Message ID 20250115074301.3514927-6-pandoh@google.com (mailing list archive)
State New
Delegated to: Bjorn Helgaas
Headers show
Series Rate limit AER logs/IRQs | expand

Commit Message

Jon Pan-Doh Jan. 15, 2025, 7:42 a.m. UTC
After ratelimiting logs, spammy devices can still slow execution by
continued AER IRQ servicing.

Add higher per-device ratelimits for AER errors to mask out those IRQs.
Set the default rate to 3x default AER ratelimit (30 per 5s).

Tested using aer-inject[1] tool. Injected 32 AER errors. Observed IRQ
masked via lspci and sysfs counters record 31 errors (1 masked).

Before: CEMsk: BadTLP-
After:  CEMsk: BadTLP+

[1] https://git.kernel.org/pub/scm/linux/kernel/git/gong.chen/aer-inject.git

Signed-off-by: Jon Pan-Doh <pandoh@google.com>
---
 Documentation/PCI/pcieaer-howto.rst |  4 +-
 drivers/pci/pcie/aer.c              | 64 +++++++++++++++++++++++++----
 2 files changed, 57 insertions(+), 11 deletions(-)

Comments

Karolina Stolarek Jan. 16, 2025, 12:02 p.m. UTC | #1
On 15/01/2025 08:42, Jon Pan-Doh wrote:
> (...)
 > diff --git a/drivers/pci/pcie/aer.c b/drivers/pci/pcie/aer.c
 > index 025c50b0f293..1db70ae87f52 100644
 > --- a/drivers/pci/pcie/aer.c
 > +++ b/drivers/pci/pcie/aer.c
> @@ -676,6 +682,39 @@ static void pci_rootport_aer_stats_incr(struct pci_dev *pdev,
>   	}
>   }
>   
> +static void mask_reported_error(struct pci_dev *dev, struct aer_err_info *info)

▶ _Listed records_:
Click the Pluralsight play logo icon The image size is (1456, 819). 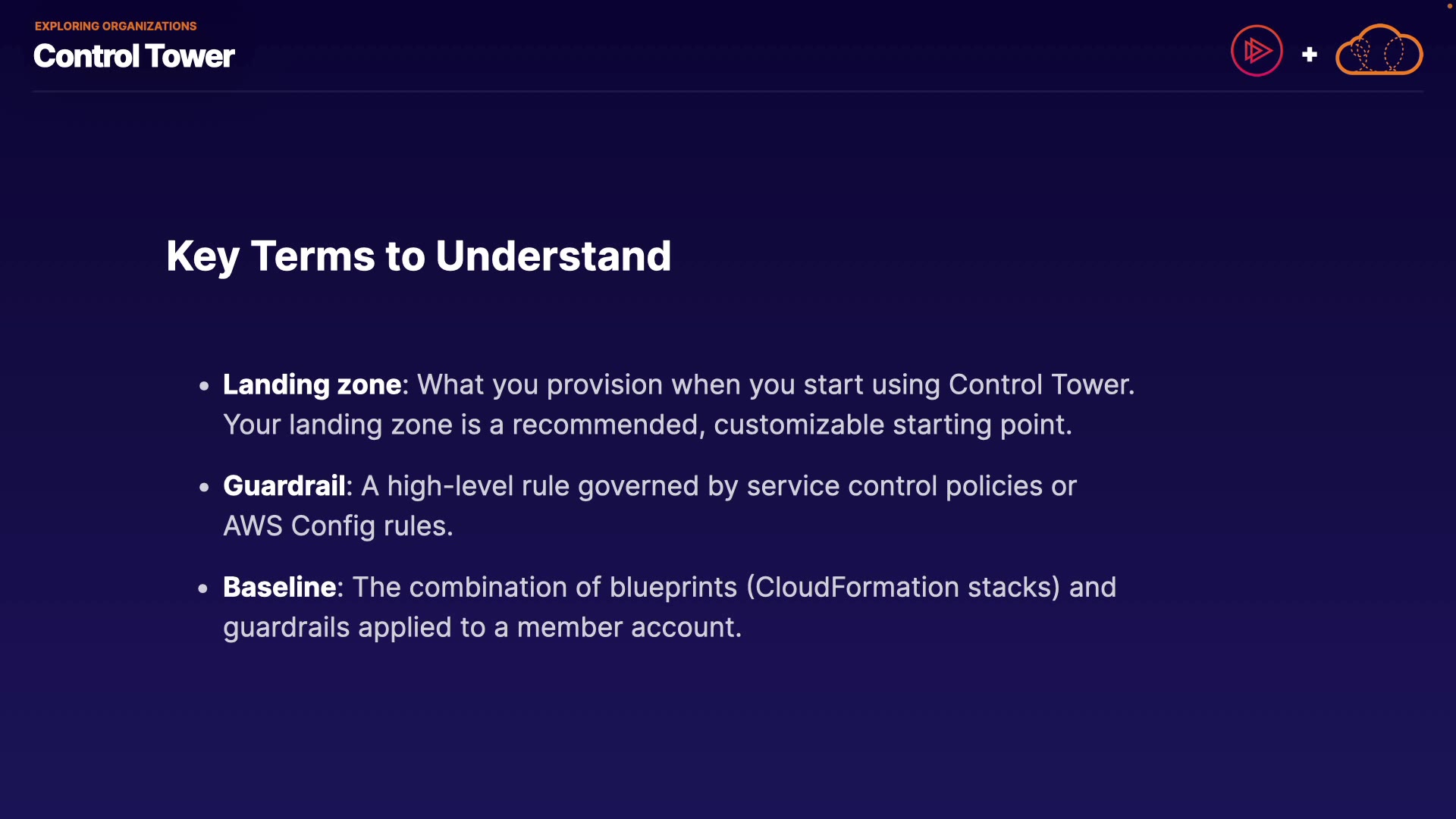tap(1257, 51)
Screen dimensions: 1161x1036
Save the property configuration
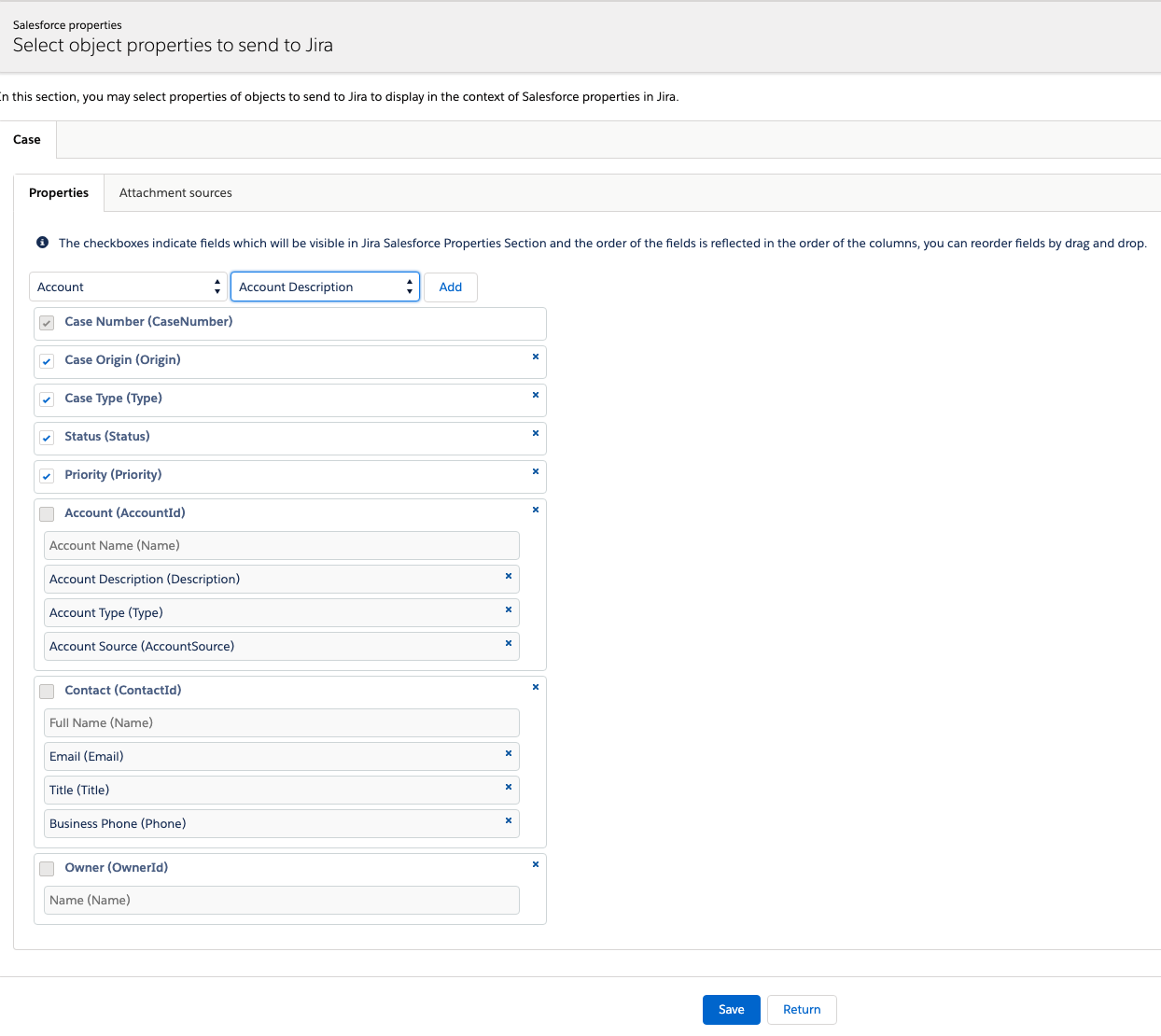(731, 1010)
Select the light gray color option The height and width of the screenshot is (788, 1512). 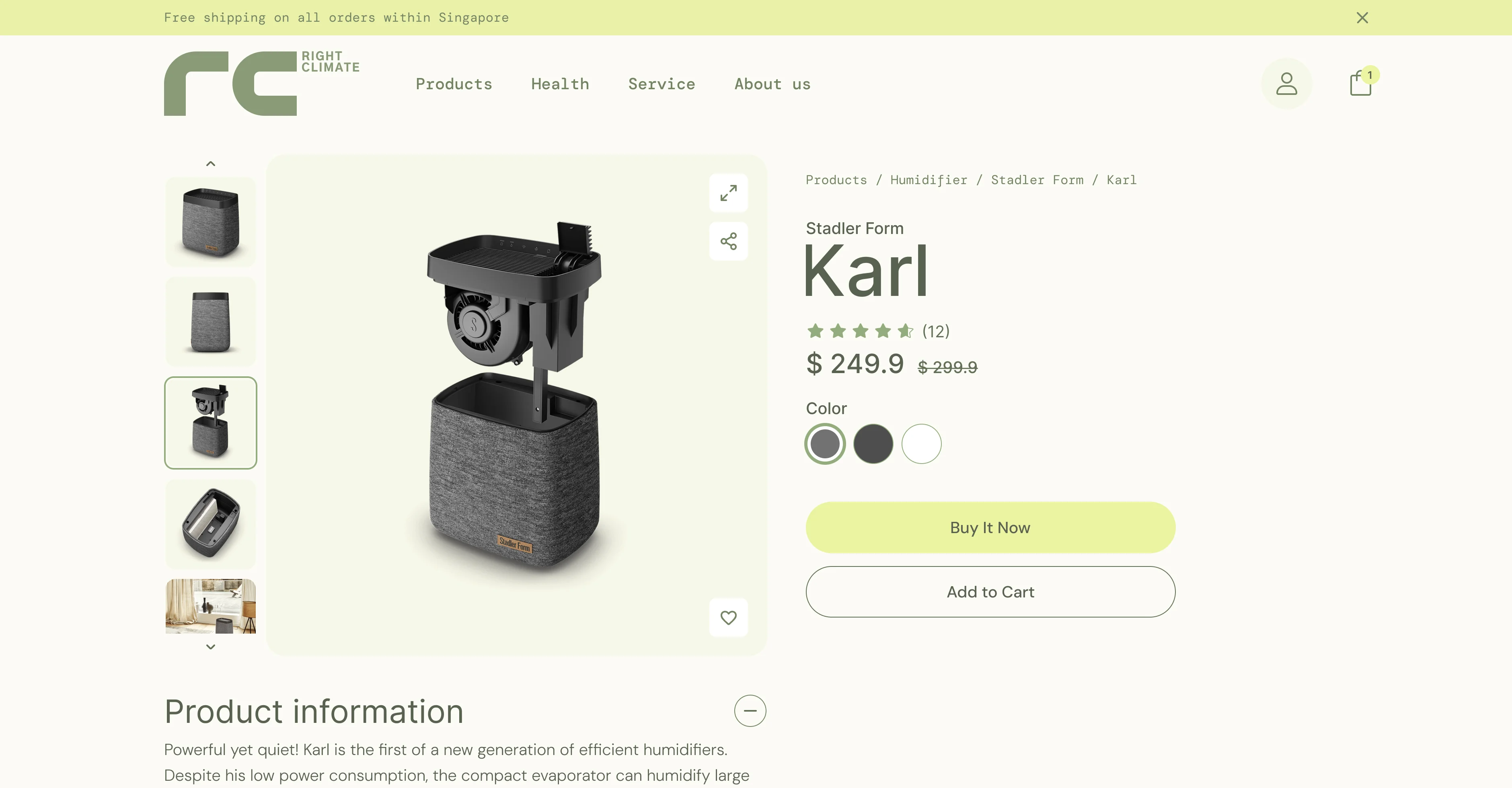825,443
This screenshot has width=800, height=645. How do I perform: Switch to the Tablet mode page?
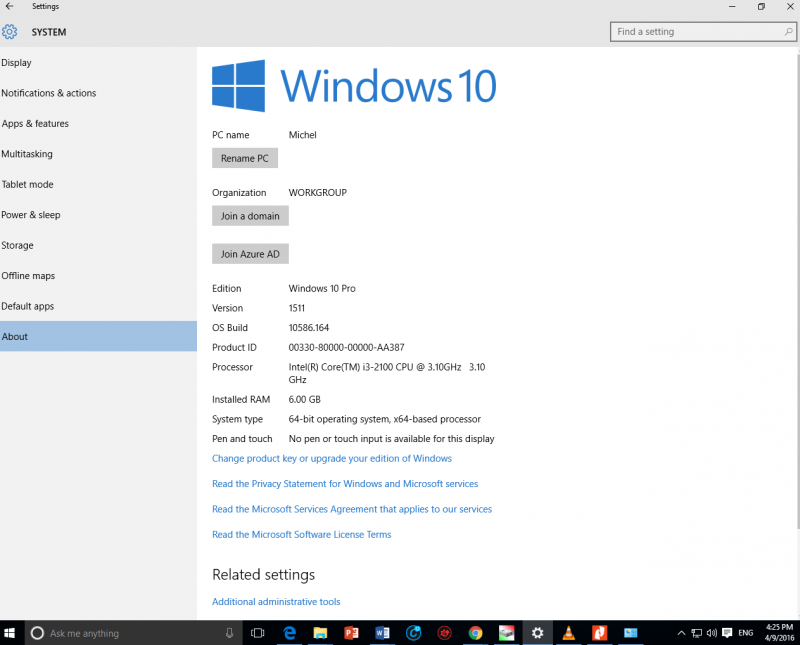point(28,185)
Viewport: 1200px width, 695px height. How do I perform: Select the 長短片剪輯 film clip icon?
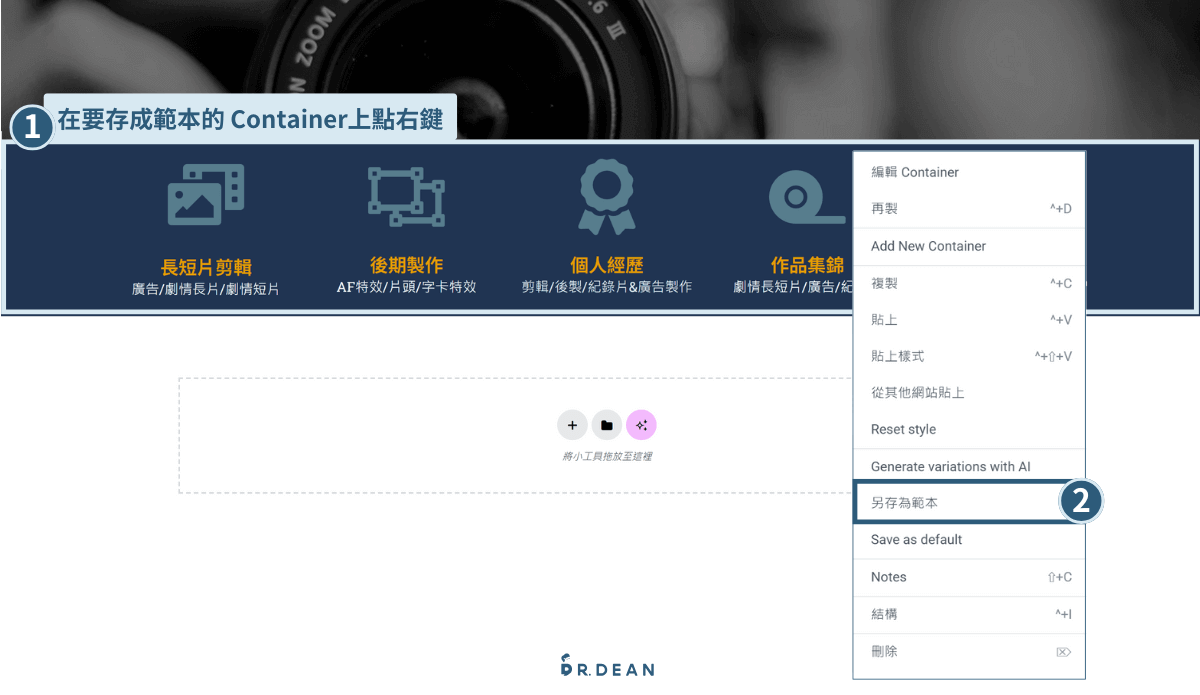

▶ _Set problem A_:
Could you reproduce the AER rate-limiting patch page word for word, from "Commit Message" up to and including "(30 per 5s)."?
▶ _Set problem B_:
Can you carry the AER rate-limiting patch page forward from its final line?

▶ _Task output A_:
Commit Message

Jon Pan-Doh Jan. 15, 2025, 7:42 a.m. UTC
After ratelimiting logs, spammy devices can still slow execution by
continued AER IRQ servicing.

Add higher per-device ratelimits for AER errors to mask out those IRQs.
Set the default rate to 3x default AER ratelimit (30 per 5s).

▶ _Task output B_:
> +{
> +	const char **strings;
> +	const char *errmsg;
> +	u16 aer_offset = dev->aer_cap;
> +	u16 mask_reg_offset;
> +	u32 mask;
> +	unsigned long status = info->status;
> +	int i;
> +
> +	if (info->severity == AER_CORRECTABLE) {
> +		strings = aer_correctable_error_string;
> +		mask_reg_offset = PCI_ERR_COR_MASK;
> +	} else {
> +		strings = aer_uncorrectable_error_string;
> +		mask_reg_offset = PCI_ERR_UNCOR_MASK;
> +	}
> +
> +	pci_read_config_dword(dev, aer_offset + mask_reg_offset, &mask);
> +	mask |= status;
> +	pci_write_config_dword(dev, aer_offset + mask_reg_offset, mask);
> +
> +	pci_warn(dev, "%s error(s) masked due to rate-limiting:",
> +		 aer_error_severity_string[info->severity]);
> +	for_each_set_bit(i, &status, 32) {
> +		errmsg = strings[i];
> +		if (!errmsg)
> +			errmsg = "Unknown Error Bit";
> +
> +		pci_warn(dev, "   [%2d] %-22s\n", i, errmsg);
> +	}
> +}
> +

My approach was more heavy-handed :)

To confirm that I understand the flow -- when we're processing
aer_err_info, that potentially carries a couple of errors, and we hit a
ratelimit, we mask the error bits in Error Status Register and print
a warning. After doing so, we won't see these types of errors reported
again. What if some time passes (let's say, 2 mins), and we hit a
condition that would normally generate an error but it's now masked? Are
we fine with missing it? I think we should be informed about
Uncorrectable errors as much as possible, as they indicate Link
integrity issues.

> -	if (!__ratelimit(ratelimit))
> +	if (!__ratelimit(irq_ratelimit)) {
> +		mask_reported_error(dev, info);
> +		return;
> +	}
> +	if (!__ratelimit(log_ratelimit))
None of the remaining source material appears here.